São muitas, concordam investigadores, naturalistas, associações ambientais e o próprio Governo. Há falta de meios, de pessoas, de dinheiro e mesmo de divulgação dos estudos e censos sobre a biodiversidade em Portugal. A Wilder falou com especialistas e faz-lhe um pequeno retrato da situação.

 

“O nível de conhecimento que se detém no nosso património natural fragiliza a tomada de decisão” da parte do Estado português, reconhece a nova versão da Estratégia Nacional de Conservação da Natureza e Biodiversidade.

O documento elaborado pelo Instituto de Conservação da Natureza e Florestas (ICNF), sob tutela do Ministério do Ambiente – e que deverá ser publicado em breve – reconhece que a falta de conhecimento sobre a biodiversidade começa logo pela caracterização dos habitats naturais.
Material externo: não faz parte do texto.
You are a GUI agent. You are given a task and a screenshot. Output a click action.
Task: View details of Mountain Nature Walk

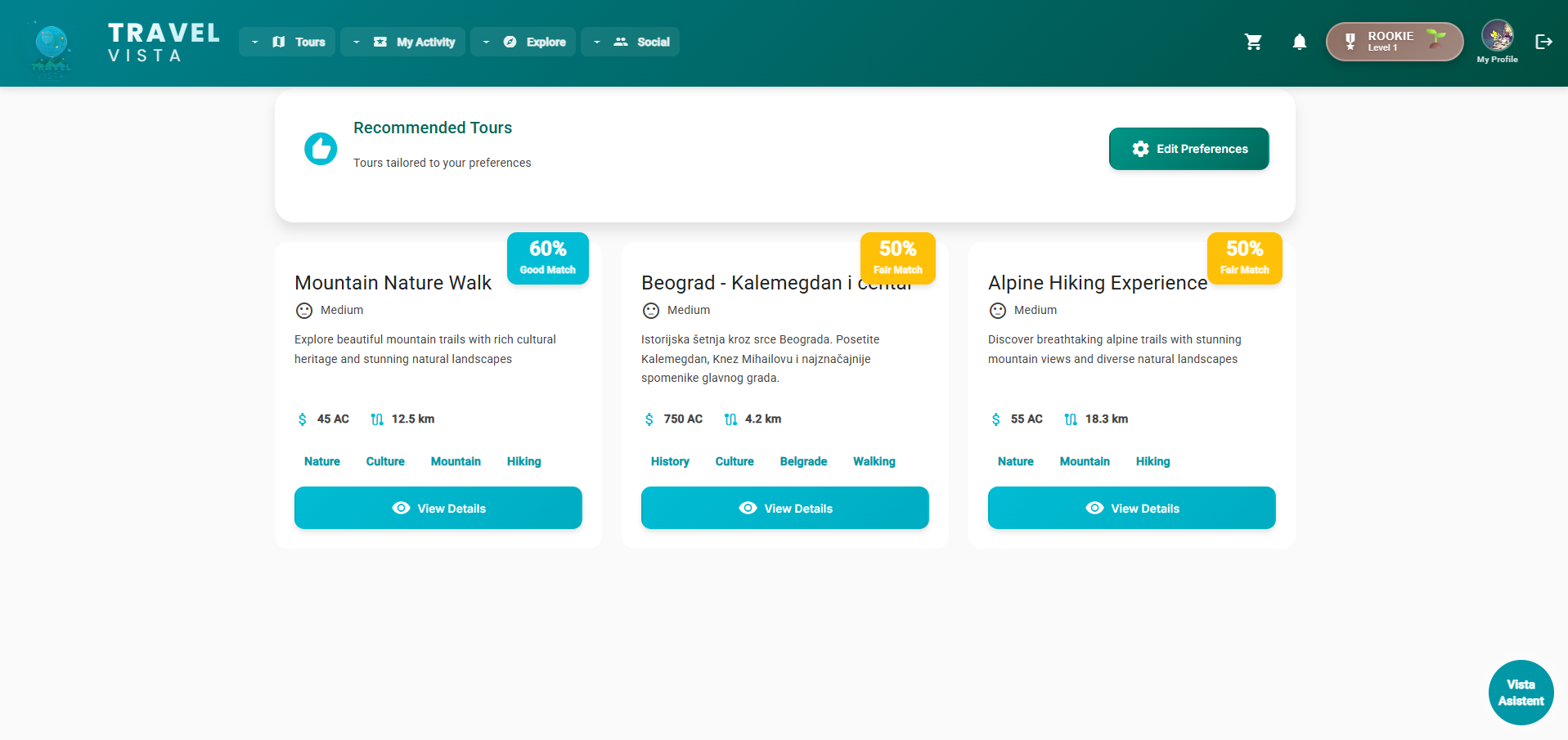[x=438, y=508]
Sobre estes, “Portugal possui um quadro de referência” que tem “cerca de 20 anos de idade”.

“Durante este tempo, não foram constituídos instrumentos sistémicos e perenes de monitorização, pelo que salvo algumas excepções, a informação em que hoje o país se sustenta para determinar o ‘estado actual de conservação dos habitats e espécies’ é de base pericial.”

As espécies autóctones da flora e as espécies de invertebrados são dois domínios onde é necessária mais informação, indica o documento, que esteve em consulta pública até 30 de Setembro.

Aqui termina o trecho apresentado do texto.